Compare Léry's account of Tupi singing,
and his own response to it, with the representation
of music and its effects in one or more of
the following:
- "Beauty's silent music" in
Campion's "Rose-Cheeked Laura".
- The music heard in the Bower of the
Bliss, in Spenser's Faerie Queene (Book
2, Canto 12, stanzas 70–76; NAEL
8, 1.863–65).
- Music as the "food of love" in
Shakespeare's Twelfth Night (1.1.1–15;
NAEL 8, 1.1080).
- Jean de
Léry's account of Brazil was probably
a major source for Montaigne's essay "Of
Cannibals." Montaigne's account
of the life of noble savages went on in its
turn to exert a significant influence over
subsequent accounts of New World encounters.

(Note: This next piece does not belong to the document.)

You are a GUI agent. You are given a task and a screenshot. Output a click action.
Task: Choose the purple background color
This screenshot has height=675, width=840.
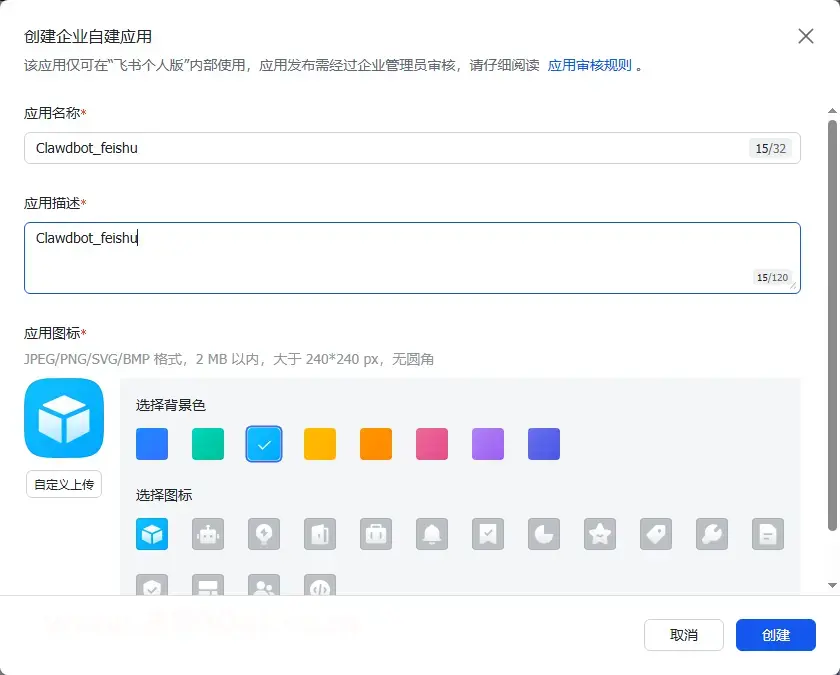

- What is common to the images built
up by Léry and Montaigne of
the Brazilian "cannibals"?
Where do their accounts and emphases
differ?
- Read other "encounter texts" in
your anthology, such as Sir Walter
Ralegh's The Discovery of the
large, rich, and beautiful Empire of
Guiana (NAEL 8, 1.923–26) and
Thomas Hariot's A brief and
true report of the new-found land of
Virginia (NAEL 8, 1.939–43).
How does the reading of one text inform
the other?
- Montaigne
writes of the Brazilians: "I find (as
far as I have been informed), there is nothing
in that nation that is either barbarous or
savage, unless men call that barbarism which
is not common to them."
- On what basis does Montaigne come
to this conclusion about these people,
of whose common practices — cannibalism — had
for centuries been for Western Europeans
the very definition of barbarism and
savagery?
- Compare the qualities that Montaigne
finds admirable in the Brazilians with
those that Barlowe describes in the
Virginians (NAEL 8, 1.935–38) and with those
that, according to Ovid (NAEL 8, 1.704–05),
characterized the inhabitants of the
Golden Age.
- Peckham sets
out strict guidelines to be followed by English
colonists in their interactions with native
peoples, including when violence may justifiably
be used. What evidence do we find in colonial
texts (e.g., Ralegh's Discovery [NAEL
8, 1.923–26], or the accounts of Frobisher, Drake,
Barlowe, and Hariot [NAEL 8, 1.927–943])
that Peckham's descriptions were or were
not followed by the English abroad?
- Peckham bases
the English claim to the New World on the
voyages of a legendary Welsh prince of the
twelfth century. This may seem peculiar,
given that Wales had only recently been assimilated
into the Tudor state, and remained culturally
distinct. What does English use of the Madoc
legend suggest about the relationship between
internal and external colonialism in this
period? (You may also wish to consider Spenser's
use of Welsh material, including the Arthur
legend itself, in The Faerie Queene.)
- Peter Mundy
witnessed an incident of suttee, the voluntary
burning alive of an Indian woman alongside
her dead husband. Mundy provides a well-observed
record of the event, yet a current of skepticism
in his account suggest that he found it difficult
to believe what he was seeing. What accounts
for the tension between Mundy's factual
description and his skeptical speculations?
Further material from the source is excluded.